(Stored data)
=== Section Start ===

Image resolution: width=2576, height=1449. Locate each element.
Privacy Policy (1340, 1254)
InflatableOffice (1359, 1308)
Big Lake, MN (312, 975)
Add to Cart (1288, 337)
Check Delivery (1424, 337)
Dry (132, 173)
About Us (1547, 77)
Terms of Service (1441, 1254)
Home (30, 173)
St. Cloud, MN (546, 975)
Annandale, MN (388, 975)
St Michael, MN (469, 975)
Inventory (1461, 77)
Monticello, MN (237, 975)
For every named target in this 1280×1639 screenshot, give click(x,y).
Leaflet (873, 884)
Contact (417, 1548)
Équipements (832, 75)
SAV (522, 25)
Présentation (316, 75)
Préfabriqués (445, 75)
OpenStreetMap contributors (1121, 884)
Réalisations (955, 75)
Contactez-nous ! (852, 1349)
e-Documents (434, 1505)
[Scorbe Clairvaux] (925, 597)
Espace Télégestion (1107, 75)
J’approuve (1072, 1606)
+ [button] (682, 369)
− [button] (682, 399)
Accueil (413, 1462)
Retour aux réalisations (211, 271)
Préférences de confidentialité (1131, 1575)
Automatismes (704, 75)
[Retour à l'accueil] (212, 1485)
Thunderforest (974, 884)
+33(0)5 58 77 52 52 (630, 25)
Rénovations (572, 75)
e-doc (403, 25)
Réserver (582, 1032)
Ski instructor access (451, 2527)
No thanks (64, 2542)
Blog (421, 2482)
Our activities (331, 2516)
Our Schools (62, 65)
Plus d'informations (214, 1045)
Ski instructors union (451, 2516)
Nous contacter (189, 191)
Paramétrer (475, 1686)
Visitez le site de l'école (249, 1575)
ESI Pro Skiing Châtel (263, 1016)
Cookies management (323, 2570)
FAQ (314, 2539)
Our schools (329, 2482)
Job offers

=== Section End ===

TASK PROMPT |
Look above for the line with "[button] (682, 399)" and the line with "Ski instructors union (451, 2516)"; transcribe both and all lines in between, exactly, and nothing else.

ANSWER AREA |
− [button] (682, 399)
Accueil (413, 1462)
Retour aux réalisations (211, 271)
Préférences de confidentialité (1131, 1575)
Automatismes (704, 75)
[Retour à l'accueil] (212, 1485)
Thunderforest (974, 884)
+33(0)5 58 77 52 52 (630, 25)
Rénovations (572, 75)
e-doc (403, 25)
Réserver (582, 1032)
Ski instructor access (451, 2527)
No thanks (64, 2542)
Blog (421, 2482)
Our activities (331, 2516)
Our Schools (62, 65)
Plus d'informations (214, 1045)
Ski instructors union (451, 2516)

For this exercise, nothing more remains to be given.